У окна никого не было. Тревелер выглянул наружу, в горячий провал улицы: внизу на тротуаре беззащитно-раскрыто лежала газета, позволяя читать себя небу, усыпанному звездами, которые, казалось, можно потрогать. Гостиничное окно напротив ночью придвинулось еще ближе, гимнаст смог бы, наверное, перепрыгнуть туда. Нет, пожалуй, не смог бы. Ну, если бы «смерть наступала ему на пятки» — да, а так — не смог бы.

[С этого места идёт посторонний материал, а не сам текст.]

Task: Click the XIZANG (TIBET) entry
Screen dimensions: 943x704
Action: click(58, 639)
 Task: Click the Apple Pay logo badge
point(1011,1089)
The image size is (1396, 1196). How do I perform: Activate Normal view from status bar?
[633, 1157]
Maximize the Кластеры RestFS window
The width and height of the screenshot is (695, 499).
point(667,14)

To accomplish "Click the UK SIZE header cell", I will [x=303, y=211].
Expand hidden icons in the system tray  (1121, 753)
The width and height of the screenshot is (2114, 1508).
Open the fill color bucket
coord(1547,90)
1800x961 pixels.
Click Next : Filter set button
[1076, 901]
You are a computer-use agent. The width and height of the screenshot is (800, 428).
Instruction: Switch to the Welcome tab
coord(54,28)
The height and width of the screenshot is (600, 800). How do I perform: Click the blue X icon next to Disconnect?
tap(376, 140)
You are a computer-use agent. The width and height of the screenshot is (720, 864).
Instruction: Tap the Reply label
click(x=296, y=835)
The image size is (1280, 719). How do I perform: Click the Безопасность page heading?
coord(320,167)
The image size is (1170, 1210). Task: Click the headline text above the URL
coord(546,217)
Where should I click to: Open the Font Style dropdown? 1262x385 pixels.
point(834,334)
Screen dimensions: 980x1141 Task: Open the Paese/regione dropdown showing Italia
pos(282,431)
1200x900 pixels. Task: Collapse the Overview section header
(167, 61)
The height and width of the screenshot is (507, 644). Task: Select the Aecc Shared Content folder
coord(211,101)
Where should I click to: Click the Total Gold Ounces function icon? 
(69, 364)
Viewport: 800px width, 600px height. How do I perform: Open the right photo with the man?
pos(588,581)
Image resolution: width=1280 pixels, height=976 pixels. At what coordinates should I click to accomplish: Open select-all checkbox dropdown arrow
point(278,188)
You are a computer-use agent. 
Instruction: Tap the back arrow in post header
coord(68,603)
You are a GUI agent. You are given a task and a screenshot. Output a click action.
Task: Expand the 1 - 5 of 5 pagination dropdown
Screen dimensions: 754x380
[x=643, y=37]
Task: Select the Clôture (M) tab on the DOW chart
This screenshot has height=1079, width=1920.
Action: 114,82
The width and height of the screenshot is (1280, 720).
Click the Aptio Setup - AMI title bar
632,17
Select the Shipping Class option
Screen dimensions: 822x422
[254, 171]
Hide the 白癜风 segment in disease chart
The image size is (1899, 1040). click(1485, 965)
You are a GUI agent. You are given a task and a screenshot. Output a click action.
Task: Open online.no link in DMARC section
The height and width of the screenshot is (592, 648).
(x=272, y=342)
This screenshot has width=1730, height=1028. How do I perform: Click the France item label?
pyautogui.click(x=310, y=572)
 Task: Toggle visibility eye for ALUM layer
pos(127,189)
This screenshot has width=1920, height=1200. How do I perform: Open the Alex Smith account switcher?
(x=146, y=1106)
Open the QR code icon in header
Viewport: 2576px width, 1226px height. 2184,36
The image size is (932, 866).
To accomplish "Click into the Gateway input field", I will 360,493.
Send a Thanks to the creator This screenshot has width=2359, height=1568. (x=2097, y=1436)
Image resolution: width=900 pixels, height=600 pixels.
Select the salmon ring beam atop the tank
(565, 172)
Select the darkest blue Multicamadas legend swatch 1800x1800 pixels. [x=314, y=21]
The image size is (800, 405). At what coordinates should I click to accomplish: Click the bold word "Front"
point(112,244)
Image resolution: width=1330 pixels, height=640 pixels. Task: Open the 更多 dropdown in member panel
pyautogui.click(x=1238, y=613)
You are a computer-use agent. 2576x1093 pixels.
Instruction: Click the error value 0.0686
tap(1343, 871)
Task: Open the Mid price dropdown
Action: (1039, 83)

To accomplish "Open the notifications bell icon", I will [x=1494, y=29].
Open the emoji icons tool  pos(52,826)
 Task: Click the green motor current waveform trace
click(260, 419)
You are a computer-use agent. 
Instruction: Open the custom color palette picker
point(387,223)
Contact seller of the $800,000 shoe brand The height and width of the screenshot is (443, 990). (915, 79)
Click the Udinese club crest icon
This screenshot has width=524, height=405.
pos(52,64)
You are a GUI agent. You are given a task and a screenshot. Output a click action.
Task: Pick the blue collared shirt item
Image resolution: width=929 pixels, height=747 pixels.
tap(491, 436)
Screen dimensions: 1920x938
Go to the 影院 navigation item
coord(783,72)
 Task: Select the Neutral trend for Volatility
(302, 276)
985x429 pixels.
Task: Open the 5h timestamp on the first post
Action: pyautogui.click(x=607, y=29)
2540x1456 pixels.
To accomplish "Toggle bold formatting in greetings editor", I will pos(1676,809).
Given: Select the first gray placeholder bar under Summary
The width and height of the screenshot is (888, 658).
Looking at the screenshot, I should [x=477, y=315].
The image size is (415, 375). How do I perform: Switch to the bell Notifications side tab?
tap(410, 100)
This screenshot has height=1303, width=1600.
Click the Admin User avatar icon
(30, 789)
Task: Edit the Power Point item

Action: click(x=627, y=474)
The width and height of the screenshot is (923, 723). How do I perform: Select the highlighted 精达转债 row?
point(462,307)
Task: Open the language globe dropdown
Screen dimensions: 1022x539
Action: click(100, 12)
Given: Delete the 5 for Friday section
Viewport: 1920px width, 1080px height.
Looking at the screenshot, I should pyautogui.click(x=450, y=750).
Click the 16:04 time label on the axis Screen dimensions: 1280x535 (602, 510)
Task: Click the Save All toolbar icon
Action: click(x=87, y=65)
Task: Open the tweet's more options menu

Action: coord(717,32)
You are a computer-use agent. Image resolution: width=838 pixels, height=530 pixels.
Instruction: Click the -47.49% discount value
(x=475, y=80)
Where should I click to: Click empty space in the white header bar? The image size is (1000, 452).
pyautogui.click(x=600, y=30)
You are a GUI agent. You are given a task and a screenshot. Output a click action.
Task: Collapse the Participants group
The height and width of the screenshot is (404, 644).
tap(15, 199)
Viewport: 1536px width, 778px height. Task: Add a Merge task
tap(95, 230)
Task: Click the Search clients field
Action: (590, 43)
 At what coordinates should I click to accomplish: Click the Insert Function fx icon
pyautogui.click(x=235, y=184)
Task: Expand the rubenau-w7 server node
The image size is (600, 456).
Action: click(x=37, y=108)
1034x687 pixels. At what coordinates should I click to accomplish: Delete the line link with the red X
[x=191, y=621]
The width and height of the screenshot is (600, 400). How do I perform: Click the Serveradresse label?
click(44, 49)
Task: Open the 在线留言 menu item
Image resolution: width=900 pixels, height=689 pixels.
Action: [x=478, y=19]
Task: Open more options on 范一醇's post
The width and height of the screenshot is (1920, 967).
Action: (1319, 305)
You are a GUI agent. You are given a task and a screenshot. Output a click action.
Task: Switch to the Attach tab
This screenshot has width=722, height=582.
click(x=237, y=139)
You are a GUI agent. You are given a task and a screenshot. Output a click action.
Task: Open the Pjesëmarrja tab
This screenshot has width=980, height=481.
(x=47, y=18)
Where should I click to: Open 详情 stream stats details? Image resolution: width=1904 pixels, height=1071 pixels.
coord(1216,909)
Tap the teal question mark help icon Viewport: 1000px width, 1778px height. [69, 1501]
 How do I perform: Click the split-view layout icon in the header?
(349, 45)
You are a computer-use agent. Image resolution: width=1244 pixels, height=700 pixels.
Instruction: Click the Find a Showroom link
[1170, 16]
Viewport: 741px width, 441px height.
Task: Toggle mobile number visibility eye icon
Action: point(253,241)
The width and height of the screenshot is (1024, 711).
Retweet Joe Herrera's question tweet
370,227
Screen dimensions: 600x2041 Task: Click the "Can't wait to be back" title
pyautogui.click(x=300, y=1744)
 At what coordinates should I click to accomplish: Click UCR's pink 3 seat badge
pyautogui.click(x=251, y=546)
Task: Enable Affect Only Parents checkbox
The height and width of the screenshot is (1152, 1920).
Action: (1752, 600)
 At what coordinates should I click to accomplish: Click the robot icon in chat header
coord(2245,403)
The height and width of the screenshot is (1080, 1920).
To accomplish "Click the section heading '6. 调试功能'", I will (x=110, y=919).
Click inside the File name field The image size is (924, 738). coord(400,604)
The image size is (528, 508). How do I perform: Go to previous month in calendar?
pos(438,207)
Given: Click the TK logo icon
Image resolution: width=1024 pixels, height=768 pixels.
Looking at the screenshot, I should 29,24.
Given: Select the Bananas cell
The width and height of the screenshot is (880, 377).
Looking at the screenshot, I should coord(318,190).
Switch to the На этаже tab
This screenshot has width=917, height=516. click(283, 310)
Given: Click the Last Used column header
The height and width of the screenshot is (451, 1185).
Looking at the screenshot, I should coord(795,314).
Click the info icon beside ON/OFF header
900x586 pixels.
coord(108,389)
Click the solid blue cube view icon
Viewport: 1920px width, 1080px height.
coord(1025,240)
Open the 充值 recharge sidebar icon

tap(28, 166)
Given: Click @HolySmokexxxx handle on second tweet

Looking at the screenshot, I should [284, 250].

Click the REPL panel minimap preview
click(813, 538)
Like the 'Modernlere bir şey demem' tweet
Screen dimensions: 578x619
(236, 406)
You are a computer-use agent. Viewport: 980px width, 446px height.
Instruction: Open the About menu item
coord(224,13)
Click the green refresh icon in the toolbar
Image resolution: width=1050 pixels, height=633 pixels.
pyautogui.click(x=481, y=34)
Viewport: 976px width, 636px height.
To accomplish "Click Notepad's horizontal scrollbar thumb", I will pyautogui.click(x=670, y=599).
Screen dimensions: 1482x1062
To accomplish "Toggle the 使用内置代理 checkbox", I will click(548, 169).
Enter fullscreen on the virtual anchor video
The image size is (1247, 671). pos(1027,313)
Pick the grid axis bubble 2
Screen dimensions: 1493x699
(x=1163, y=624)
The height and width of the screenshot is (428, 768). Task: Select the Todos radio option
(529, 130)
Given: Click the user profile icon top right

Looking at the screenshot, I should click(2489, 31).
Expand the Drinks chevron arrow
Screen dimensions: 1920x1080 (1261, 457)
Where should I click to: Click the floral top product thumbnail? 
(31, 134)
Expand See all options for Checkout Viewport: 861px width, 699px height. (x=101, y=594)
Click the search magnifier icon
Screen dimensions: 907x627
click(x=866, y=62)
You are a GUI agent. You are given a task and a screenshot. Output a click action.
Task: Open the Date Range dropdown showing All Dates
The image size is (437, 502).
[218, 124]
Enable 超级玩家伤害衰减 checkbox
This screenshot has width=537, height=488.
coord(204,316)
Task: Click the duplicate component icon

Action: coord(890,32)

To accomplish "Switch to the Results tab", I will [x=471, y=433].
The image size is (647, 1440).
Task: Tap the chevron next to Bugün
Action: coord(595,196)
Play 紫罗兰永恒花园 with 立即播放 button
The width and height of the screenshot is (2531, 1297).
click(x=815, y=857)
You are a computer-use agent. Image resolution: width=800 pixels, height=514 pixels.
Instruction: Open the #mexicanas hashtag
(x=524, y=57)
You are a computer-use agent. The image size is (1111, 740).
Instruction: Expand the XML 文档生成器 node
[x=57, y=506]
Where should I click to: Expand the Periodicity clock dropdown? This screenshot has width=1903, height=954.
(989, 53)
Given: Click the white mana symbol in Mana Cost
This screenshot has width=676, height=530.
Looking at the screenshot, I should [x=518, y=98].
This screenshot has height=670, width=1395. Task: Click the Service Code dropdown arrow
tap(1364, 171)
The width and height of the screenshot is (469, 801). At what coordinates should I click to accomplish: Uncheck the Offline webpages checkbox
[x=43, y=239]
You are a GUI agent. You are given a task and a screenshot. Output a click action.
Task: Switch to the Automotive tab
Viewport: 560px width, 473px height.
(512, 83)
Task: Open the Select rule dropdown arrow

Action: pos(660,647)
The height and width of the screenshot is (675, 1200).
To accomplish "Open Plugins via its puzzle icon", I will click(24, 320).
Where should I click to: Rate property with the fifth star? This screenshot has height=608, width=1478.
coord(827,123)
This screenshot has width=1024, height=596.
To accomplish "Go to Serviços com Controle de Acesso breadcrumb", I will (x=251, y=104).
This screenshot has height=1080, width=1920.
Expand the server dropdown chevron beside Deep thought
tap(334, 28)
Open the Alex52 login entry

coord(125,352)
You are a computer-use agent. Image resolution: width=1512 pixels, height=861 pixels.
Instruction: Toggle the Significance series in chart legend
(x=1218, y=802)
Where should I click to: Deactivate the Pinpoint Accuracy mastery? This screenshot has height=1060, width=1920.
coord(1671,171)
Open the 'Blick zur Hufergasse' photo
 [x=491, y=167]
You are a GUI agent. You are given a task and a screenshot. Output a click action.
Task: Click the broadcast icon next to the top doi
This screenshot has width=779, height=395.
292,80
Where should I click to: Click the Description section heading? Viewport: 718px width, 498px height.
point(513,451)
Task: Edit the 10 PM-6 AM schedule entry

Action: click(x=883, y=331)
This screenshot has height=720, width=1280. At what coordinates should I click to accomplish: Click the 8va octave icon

Досок уже и помину не было, и хода не было.
Вздохнув, Тревелер вернулся в постель. Талита во сне спросила что-то, он погладил ее по голове, что-то прошептал. Талита поцеловала воздух, подвигала руками и затихла.
Если Оливейра где-нибудь там, в черном колодце комнаты, забился в угол и оттуда, из глубины, смотрит в окно, то он должен был увидеть Тревелера, его белую майку, белую, как призрак. Если он где-то там, в черном колодце, и ждет, когда выглянет Талита, то равнодушное мелькание белой майки, верно, совсем его доконало. Сейчас он, должно быть, тихо почесывает руку — жест, обычно означающий у него чувство неловкости и досаду, — мусолит, наверное, сигарету во рту, а то и выругался шепотом и плюхнулся в постель рядом с крепко спящей Хекрептен, будто ее тут нету.